The interview also clarified certain points that I may not have fully understood before:
70% of estates are already exempt from inheritance tax: this would pass to 90% under Sarkozy's proposals.
The bouclier fiscale (tax cap) benefits only the 15,000 richest taxpayers.
The government also proposes to exempt interest on prime residences from tax. Ségolène is not opposed to this, but warns that increase in costs and property prices could wipe out any benefits. Controlling them would run counter to liberalism, she said.
But the major point of discussion as far as economic / fiscal proposals has been the TVA sociale, that is increases in Value Added Tax : the new Prime Minister, François Fillon, has described this as a TVA anti-délocalisation (against job-losses to abroad). This is not necessarily a bad thing, as has been shown in Germany, since VAT is imposed on imports, in contrast to taxes and other charges on income.  But the PS have been able to portray it as a means of financing tax cuts for the better-off.

Update (17 Jun). I'm listening to the radio: the Socialists seem to have done relatively well. The BBC WS reports that initial results show the UMP with 328 seats, the PS 206. By midnight, the final results are in. It's looking even better:  UMP 314, PS 218. So, 40 seats gained by the Socialists from the UMP (compared to 2002). Also, Alain Juppé, who was going to be number 2 in the new government has been defeated. There is no constitutional reason why this should bar him from office (in fact, ministers have to resign their seats anyway), but Sarkozy has said that anyone who stands for election and is defeated cannot be part of the government (- see the FT, 9 Jun).

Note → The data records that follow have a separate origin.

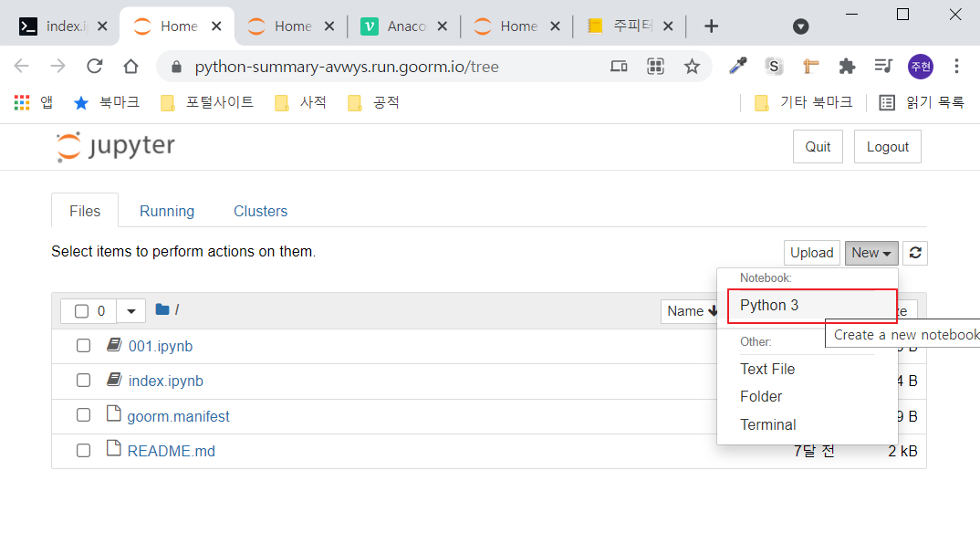
Task: Check the checkbox beside README.md
Action: coord(83,450)
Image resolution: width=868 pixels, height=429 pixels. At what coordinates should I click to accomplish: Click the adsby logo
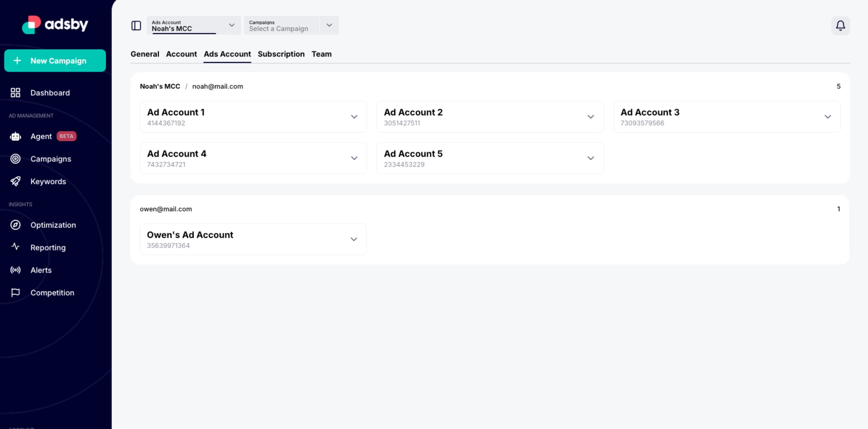tap(55, 24)
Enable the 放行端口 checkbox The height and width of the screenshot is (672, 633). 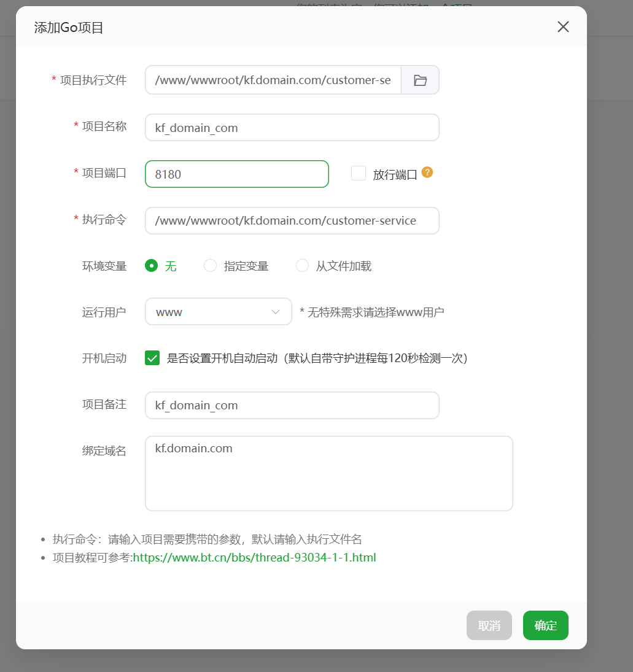pyautogui.click(x=359, y=174)
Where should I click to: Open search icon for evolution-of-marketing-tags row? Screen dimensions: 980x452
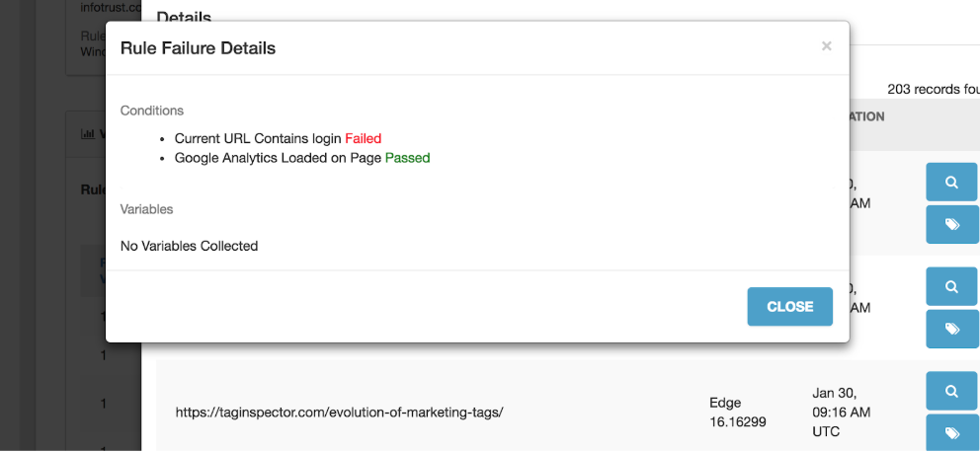pyautogui.click(x=951, y=391)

At 7:00, I heard that Royal and Hollande had split up as a couple: France Inter had just had aired their exclusive interview with Ségolène Royal. The news had been released the previous evening by a press agency, it seems. When the BBC reported the story, they said, rather brutally, that she had accused him of having affairs. In the extract from the interview that I heard, she said that he could carry out his vie sentimentale elsewhere (vie sentimentale = love life).

Correction (19 Jun). After listening to the whole of Ségolène's latest interview, she does not actually mention there anything about the vie sentimentale. But it is supposed to be in a book that was due to come out on Wednesday. Le Monde had this: "J'ai demandé à François Hollande de quitter le domicile, de vivre son histoire sentimentale de son côté..." A download of the interview is available here.